В моей голове дрались мысли – хорошие с плохими. Я представляла, как еду за рулем красной машины мимо московских небоскребов, а потом видела наш двор и в нем – гроб с дедушкой, вокруг которого стояли все, кроме меня. Снова фантазировала, как всю ночь пропела в общежитии под гитару, утром немного проспала, но все равно, конечно, успела на работу в любимую редакцию, где с порога узнала о чем-то важном, и сразу села за статью. Но дальше в голову полезли картинки, как Бэлла и ее красивый ребенок сидят за столом в доме бабушки и дедушки, все хохочут и объедаются, вдруг кто-то спрашивает, а как там Настя, и мама отмахивается: мол, чего про нее говорить, жива – и ладно.

Я запаковывала плохие мысли в пузыри и выталкивала их из головы, а хорошие мысли растягивала на все черепное пространство. Наверное, так я начала засыпать, перед сном ко мне всегда приходили фантазии, как вдруг мама дернулась и перевернулась с бока на спину. Я почувствовала ее запах: кисловатый, медово-горчичный, такой, что невозможно записать в память. Из моих глаз стала вытекать вода, это были не горячие, жгущие слезы от сильной обиды, это были холодные ручьи, которые долго собирались и остывали, может быть, много месяцев – и наконец нашли выход.

Я жалела себя, маму, бабушку, дедушку, мою непрочную память, мое одинокое детство. Убеждала себя, что так надо и всем от этого будет лучше. Стыдила за то, что плачу, ведь я первая в семье и единственная в школе, кому выпал такой шанс. Хватит реветь, хватит. Я приподняла голову над подушкой, вытянула шею, еще раз понюхала маму и после этого уснула.

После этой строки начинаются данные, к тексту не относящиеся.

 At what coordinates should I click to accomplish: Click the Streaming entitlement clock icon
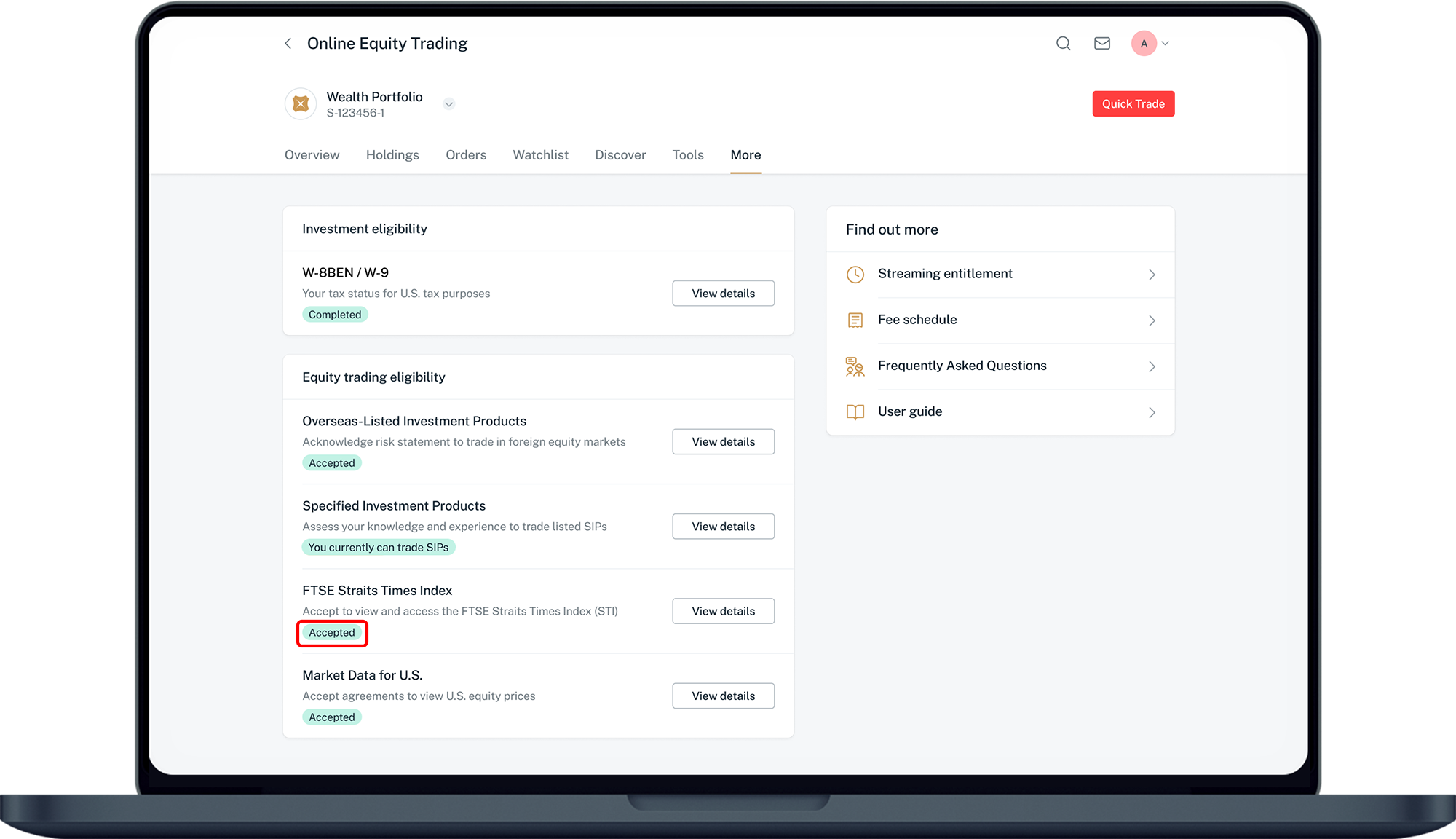tap(855, 275)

А утром мама положила в свою маленькую сумку пижаму, зубную щетку, пасту и дезодорант, почесала ресницы тушью и попросила ее не провожать.

Мам, останься еще на денек.

Но у меня билеты.

Их можно сдать.

Настенька, мне пора домой, я же и так на месяц выпала.

Ясно.

Бэлла уже заждалась, ей скоро рожать, я сразу поеду к ней.

Ясно.

Не провожай, хорошо?

Перед уходом мама достала из своей сумки фотографию в рамочке и поставила ее на письменный стол. Обняла меня быстро и крепко, поцеловала в обе щеки и в лоб, потом вышла в коридор. Я слышала ее шаги и слышала лифт. Хотела записать на телефонный диктофон, но не успела.

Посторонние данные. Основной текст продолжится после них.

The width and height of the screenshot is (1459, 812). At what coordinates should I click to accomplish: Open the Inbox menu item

После дня справок я вернулась с факультета первой – дверь была закрыта на ключ, значит, соседки еще где-то ходили. Я вошла, положила на кровать сумку, встала к зеркалу и представила, что из моей головы растут светлые волосы. Прошлась взглядом по лицу и остановилась на своих же зрачках, я смотрела в них так долго, что лицо замерцало и постепенно растворилось в рябой глади. Последним ушло черное пятно над губой.

Туфли я задвинула под кровать, поглубже, прямо к банкам с домашними консервами. Освобождая себя от одежды для официальных и важных дней, я думала, в чем пойти на Первое сентября. Может быть, в магазине низких цен будут белые кеды, рассуждала я, а вообще, стоило бы потратиться на симпатичные кроссовки со скидкой. Но я еще не знала московских цен, а денег мне дали очень мало, только на еду, поэтому я решила пока ничего не покупать и идти в кроссовках для физкультуры. А вдруг именно первого сентября все будут в туфлях? Я надела мягкие домашние штаны, шерстяные носки и свитер: в общежитии еще не топили, и я все время мерзла.

Со стола таращилась фотография. На ней были я, мама, папа и Бэлла – еще без ребенка в животе. Я села на кровать и почувствовала себя расщепленной, разбросанной по разным континентам, по Антарктиде и Африке. Дома я была олимпиадницей, стобалльницей, темноволосой красоткой с парнем-спортсменом. Там я не разглядывала чужую обувь и не особенно переживала из-за своей. Я была той, кому завидуют. Смотрите, чего можно добиться в нашей стране, если действительно постараться, говорили про меня взрослые, обращаясь к своим детям. Жила себе в поселке восемнадцать лет, копала, как и все, картошку, а теперь переехала в столицу на все готовое, читает книжки и ходит по театрам.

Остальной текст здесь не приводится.